Can there be overlap in k-means clusters?

Asked 29/3, 2020 at 11:15 Answered 1/4, 2020 at 0:16

I am unclear about why k-means clustering can have overlap in clusters. From Chen (2018) I saw the following definition:

"..let the observations be a sample set to be partitioned into K disjoint clusters"

However I see an overlap in my plots, and am not sure why this is the case.

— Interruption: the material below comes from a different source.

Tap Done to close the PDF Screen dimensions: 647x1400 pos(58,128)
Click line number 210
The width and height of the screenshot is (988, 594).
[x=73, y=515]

For reference, I am trying to cluster a multi-dimensional dataset with three variables (Recency, Frequency, Revenue). To visualize clustering, I can project 3D data into 2D using PCA and run k-means on that. Below is the code and plot I get:

df1=tx_user[["Recency","Frequency","Revenue"]]
#standardize
names = df1.columns
# Create the Scaler object
scaler = preprocessing.StandardScaler()
# Fit your data on the scaler object
scaled_df1 = scaler.fit_transform(df1)
df1 = pd.DataFrame(scaled_df1, columns=names)
df1.head()
del scaled_df1

sklearn_pca = PCA(n_components = 2)
X1 = sklearn_pca.fit_transform(df1)
X1 = X1[:, ::-1] # flip axes for better plotting
kmeans = KMeans(3, random_state=0)
labels = kmeans.fit(X1).predict(X1)
plt.scatter(X1[:, 0], X1[:, 1], c=labels, s=40, cmap='viridis');

from sklearn.cluster import KMeans
from scipy.spatial.distance import cdist

def plot_kmeans(kmeans, X, n_clusters=4, rseed=0, ax=None):
    labels = kmeans.fit_predict(X)

    # plot the input data
    ax = ax or plt.gca()
    ax.axis('equal')
    #ax.set_ylim(-5000,7000)
    ax.scatter(X[:, 0], X[:, 1], c=labels, s=40, cmap='viridis', zorder=2)

    # plot the representation of the KMeans model
    centers = kmeans.cluster_centers_
    radii = [cdist(X[labels == i], [center]).max()
             for i, center in enumerate(centers)]
    for c, r in zip(centers, radii):
        ax.add_patch(plt.Circle(c, r, fc='#CCCCCC', lw=3, alpha=0.5, zorder=1))

kmeans = KMeans(n_clusters=4, random_state=0)
plot_kmeans(kmeans, X1)

My question is: 1. Why is there an overlap? Is my clustering wrong if there is? 2. How does k-means decide cluster assignment incase there is an overlap?

Thank you

Reference: Chen, L., Xu, Z., Wang, H., & Liu, S. (2018). An ordered clustering algorithm based on K-means and the PROMETHEE method. International Journal of Machine Learning and Cybernetics, 9(6), 917-926.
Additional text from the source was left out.